I am a week and a half away from my dream vacation to Italy, where I will marry my wonderful fiancé, then come home and marry him all over again in a celebration with family and friends. Meanwhile, we just lined up a friend to do our photography, we are still working to find the right caterer, we need to finalize the script for the ceremony, and all before we leave for Italy. No problem!
From that, you would probably never guess that I am a project manager by day. Flying by the seat of my pants, you say? You’re right. However, being a project manager is exactly what made me know I could plan a wedding in relatively short notice.
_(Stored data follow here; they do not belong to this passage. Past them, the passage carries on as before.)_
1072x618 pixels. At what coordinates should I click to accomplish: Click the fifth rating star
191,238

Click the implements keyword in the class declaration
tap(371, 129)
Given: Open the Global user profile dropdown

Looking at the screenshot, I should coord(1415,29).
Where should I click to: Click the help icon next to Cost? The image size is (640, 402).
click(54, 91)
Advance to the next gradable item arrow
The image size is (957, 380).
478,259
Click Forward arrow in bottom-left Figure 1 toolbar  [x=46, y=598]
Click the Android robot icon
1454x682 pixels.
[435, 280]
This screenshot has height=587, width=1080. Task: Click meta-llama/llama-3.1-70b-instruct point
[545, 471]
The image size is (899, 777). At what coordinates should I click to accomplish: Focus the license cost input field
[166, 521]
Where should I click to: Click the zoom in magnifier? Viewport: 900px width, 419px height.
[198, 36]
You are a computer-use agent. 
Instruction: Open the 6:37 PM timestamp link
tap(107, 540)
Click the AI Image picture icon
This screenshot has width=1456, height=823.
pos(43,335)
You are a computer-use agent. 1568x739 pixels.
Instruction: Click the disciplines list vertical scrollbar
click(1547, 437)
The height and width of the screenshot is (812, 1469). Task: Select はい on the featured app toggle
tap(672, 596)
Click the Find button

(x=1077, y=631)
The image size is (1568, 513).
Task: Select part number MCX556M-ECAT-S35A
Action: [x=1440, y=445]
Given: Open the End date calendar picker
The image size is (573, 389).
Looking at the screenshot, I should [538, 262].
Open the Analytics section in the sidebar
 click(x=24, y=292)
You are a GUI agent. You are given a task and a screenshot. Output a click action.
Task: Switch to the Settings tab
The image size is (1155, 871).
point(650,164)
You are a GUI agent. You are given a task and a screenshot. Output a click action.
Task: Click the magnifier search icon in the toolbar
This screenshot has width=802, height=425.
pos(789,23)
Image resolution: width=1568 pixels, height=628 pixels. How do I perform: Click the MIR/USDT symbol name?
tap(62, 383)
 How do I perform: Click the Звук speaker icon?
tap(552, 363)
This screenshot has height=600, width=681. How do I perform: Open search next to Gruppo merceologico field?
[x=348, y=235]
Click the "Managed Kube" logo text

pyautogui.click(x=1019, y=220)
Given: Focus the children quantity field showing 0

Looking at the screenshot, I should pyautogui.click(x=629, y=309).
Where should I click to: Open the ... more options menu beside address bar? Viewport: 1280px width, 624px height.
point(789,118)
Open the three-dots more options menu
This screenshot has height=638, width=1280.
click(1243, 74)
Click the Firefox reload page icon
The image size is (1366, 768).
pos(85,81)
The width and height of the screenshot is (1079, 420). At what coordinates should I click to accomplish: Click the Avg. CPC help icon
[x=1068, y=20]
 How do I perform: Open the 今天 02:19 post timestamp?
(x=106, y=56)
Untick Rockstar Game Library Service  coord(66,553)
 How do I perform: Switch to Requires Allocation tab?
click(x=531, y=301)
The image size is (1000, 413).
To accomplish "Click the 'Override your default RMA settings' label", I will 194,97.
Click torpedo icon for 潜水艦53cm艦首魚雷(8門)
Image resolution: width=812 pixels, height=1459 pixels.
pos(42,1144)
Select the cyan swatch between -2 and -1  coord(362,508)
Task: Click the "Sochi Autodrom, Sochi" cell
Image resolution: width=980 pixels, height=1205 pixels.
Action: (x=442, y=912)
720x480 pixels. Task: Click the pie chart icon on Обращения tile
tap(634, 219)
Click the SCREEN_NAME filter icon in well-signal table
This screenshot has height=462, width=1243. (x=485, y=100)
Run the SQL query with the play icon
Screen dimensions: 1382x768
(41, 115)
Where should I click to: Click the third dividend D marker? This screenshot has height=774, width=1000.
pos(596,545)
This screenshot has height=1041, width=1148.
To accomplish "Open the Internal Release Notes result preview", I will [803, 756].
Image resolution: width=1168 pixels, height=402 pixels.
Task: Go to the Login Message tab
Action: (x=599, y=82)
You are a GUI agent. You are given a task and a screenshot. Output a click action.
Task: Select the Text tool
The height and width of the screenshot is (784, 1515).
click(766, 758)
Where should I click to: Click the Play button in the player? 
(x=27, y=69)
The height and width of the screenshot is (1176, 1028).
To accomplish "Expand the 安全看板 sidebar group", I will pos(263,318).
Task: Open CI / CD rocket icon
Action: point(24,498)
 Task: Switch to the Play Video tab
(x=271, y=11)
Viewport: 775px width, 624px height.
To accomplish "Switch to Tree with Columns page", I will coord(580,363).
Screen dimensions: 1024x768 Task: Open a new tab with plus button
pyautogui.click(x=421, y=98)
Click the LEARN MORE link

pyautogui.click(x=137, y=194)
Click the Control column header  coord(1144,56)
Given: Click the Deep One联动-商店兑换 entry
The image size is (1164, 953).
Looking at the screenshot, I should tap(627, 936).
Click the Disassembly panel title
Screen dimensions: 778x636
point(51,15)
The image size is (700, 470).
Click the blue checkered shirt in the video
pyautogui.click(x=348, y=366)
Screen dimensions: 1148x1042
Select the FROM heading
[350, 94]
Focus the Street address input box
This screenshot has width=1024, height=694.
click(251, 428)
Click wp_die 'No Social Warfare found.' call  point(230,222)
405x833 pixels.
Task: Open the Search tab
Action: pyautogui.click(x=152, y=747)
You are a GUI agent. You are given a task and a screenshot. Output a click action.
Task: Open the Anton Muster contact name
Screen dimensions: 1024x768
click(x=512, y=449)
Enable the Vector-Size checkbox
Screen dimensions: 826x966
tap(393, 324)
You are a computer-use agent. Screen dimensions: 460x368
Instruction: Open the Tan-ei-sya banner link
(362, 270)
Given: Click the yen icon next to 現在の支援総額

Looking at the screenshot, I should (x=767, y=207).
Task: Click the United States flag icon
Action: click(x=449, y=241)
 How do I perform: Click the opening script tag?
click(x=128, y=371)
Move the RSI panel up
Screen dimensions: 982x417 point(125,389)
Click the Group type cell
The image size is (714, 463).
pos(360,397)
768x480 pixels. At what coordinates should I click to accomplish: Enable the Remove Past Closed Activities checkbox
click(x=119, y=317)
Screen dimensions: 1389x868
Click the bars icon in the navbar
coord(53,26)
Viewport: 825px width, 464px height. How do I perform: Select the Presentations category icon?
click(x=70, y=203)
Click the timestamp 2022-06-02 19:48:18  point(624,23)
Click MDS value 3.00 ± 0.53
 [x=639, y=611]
As a project manager, it’s a nice idea to think that everything will go smoothly, that you will be given enough time to properly complete the project, that everyone will stick to the timeline, that vendors will respond in a timely fashion, or that there will be no unexpected surprises. Sometimes it goes that way. Sometimes the deadline is moved up and there’s no changing it back. Sometimes the scope creeps, but it is for the greater good, so you roll with it. Sometimes you get side-swiped by a circumstance you never would have seen coming.
A wedding is no different. So, six weeks ago, when my fiance said he thought we should move our celebration from our sloped backyard to a new as-of-yet undetermined location, I spent the next few minutes panicking, then the next few days finding a beautiful vineyard for a shockingly-great price.
Two weeks ago, when caterer A came back with a proposal that didn’t match what I asked for at twice the amount I budgeted, rather than rehash everything I had already told them and wait another week for a new proposal, I announced “Next,” and moved on to caterer B. I have a timeline and a budget and I intend to meet both.
I can only imagine what will come up between now and the big day. A friend of mine laughs (now) about how her florist gave her entire flower order to someone that walked in off the street. When my friend’s family went to pick up her flowers, it was all gone. No bouquets, no boutonnieres, nothing. There was no plan for missing flowers. They simply had to adjust. A few hours and many phone calls later, their entire order had been reconstructed. Ideal? No. Accomplished? Yes.
I could have taken a month or two years to plan a great wedding for my fiancé and me. The fact still remains, life doesn’t always turn out the way you plan. It will, however, always turn out.